Political News

The future of health care is anyone's guess

Posted July 31

The future of the Affordable Care Act is more uncertain than ever.

Over the weekend, Republicans were still reeling from their monumental loss after their plans to overhaul Obamacare were dashed in dramatic fashion.

Some, including President Donald Trump, urged the Senate to try again.

"Unless the Republican senators are total quitters, Repeal & Replace is not dead!" Trump tweeted. "Demand another vote before voting on any other bill."

Office of Management and Budget Director Mick Mulvaney said on CNN's "State of the Union" that it is "officially the White House position" that members stay in Washington until they've passed something.

"What you're seeing there is the President simply reflecting the mood of the people," Mulvaney said. "You promised folks you would do this for seven years."

For the Senate, however, valuable time has already been wasted and there is no signal that any member who voted to defeat the bill Friday is going to be ready to change their vote.

Majority Leader Mitch McConnell already spent two months trying to hammer out a health care deal with his conference in endless private meetings and exhaustive lunches. In the end, the only thing he could offer was a "skinny repeal" that did away with Obamacare's mandates and temporarily repealed the medical device tax. McConnell's closing argument was simply to pass something so that Republicans senators could go to conference with the House. That wasn't enough.

Now, McConnell has other things on his plate. The Senate needs to pass a defense bill, raise the debt ceiling and fund the government.

But Trump isn't the only one urging the Senate to keep trying.

On Friday, House Republicans gathered for a conference where they bemoaned the Senate's dysfunction, playing at the top of their gathering Gordon Lightfoot's "The Wreck of Edmund Fitzgerald," a song about a ship disaster.

They played it, one GOP member told CNN, "as an analogy to the Senate quitting on the verge of victory."

Now, Senate Republicans face a daunting choice. Do they go back to the drawing board, give up or reach across the aisle?

Fresh calls for bipartisanship came from both sides of the Capitol.

Sen. Susan Collins of Maine, one of the three Republicans who voted "no" on Friday, said it was time for Congress to search for a "bipartisan solution" to problems like high premiums, unaffordable deductibles and the lack of choices for patients.

Collins called on senators to "produce a series of bills" aimed at addressing pressing issues in health care. She said the first issue the Senate should focus on would be to stabilize the insurance markets.

"I certainly hope the administration does not do anything in the meantime to hasten that collapse," Collins said on "State of the Union."

New Jersey Rep. Leonard Lance, a moderate Republican who had voted against the House bill to repeal Obamacare earlier this year, reacted to the Senate vote by saying it is now time to "work in a bipartisan capacity."

"I would encourage our Democratic colleagues to come to the table," Lance said.

There are signs that Democrats are ready to negotiate. Instead of gloating after the Republican loss, Democratic leaders in the House and Senate had both reached out to House Speaker Paul Ryan by Friday morning. Senate Minority Leader Chuck Schumer had gone as far as silencing collective Democratic cheers on the Senate floor during the 2 a.m. vote when Arizona Republican Sen. John McCain voted down the bill.
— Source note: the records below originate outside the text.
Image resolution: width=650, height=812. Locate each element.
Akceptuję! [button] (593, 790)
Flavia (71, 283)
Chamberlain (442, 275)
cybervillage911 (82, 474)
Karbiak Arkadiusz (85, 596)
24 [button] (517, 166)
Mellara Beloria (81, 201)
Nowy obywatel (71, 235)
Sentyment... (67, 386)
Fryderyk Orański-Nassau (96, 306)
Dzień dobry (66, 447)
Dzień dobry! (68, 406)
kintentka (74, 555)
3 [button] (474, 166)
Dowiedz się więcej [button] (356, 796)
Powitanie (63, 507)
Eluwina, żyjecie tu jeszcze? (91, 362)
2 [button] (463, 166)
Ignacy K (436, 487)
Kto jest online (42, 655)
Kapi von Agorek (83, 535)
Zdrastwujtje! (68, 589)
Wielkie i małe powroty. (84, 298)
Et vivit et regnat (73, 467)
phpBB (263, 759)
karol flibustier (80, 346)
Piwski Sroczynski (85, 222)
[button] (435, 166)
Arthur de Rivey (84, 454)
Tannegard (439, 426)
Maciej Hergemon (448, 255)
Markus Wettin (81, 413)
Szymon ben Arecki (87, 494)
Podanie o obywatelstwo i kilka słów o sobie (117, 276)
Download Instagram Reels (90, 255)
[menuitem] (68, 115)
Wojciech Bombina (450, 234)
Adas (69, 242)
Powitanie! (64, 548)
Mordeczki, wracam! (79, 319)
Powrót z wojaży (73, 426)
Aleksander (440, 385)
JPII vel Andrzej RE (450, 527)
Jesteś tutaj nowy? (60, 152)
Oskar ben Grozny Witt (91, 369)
Schumer said in a press conference Friday morning that he did that in hopes that Republicans and Democrats "can work together in a bipartisan way."

Even before the loss on Friday morning, there was some bipartisan recognition that it was time for the parties to hold hearings on health care. Sen. Lamar Alexander, the chairman of the Senate's health committee, announced he would hold hearings. And Sen. Ron Johnson, the chairman of the homeland security and government affairs panel, announced Friday he plans to work through his committee as well.

One of the top items on Democrats' agenda is to stabilize the Obamacare exchanges.

It's unclear if the administration is going to be willing to help, however.

Trump has suggested that Republicans could just let the market collapse. Right now, the Trump administration is responsible for making cost-sharing reduction payments to insurers. If the administration stopped, it could lead to more uncertainty.

"He's going to make that decision this week," White House counselor Kellyanne Conway said on "Fox News Sunday." "And that's a decision that only he can make."

On Saturday, Trump tweeted: "If a new HealthCare Bill is not approved quickly, BAILOUTS for Insurance Companies and BAILOUTS for Members of Congress will end very soon!"

Will Senate move?

All eyes are on the Senate. House Republicans, who passed a comprehensive repeal-and-replace bill, say that if something is going to happen on health care it will have to come from across the Capitol.

GOP Rep. Tom Cole said Friday that he did not expect any real push by House Republicans to restart any Obamacare repeal efforts, particularly because the House has such a full calendar in September.

If the party wants to keep health care on the front burner, Cole said, that is entirely on the Senate.

"We're prepared to go forward if the Senate does anything, but it seems to me the first thing that has to happen is the Senate needs to figure out what it can do," Cole told CNN. "I don't think there's appetite in the House to launch anything."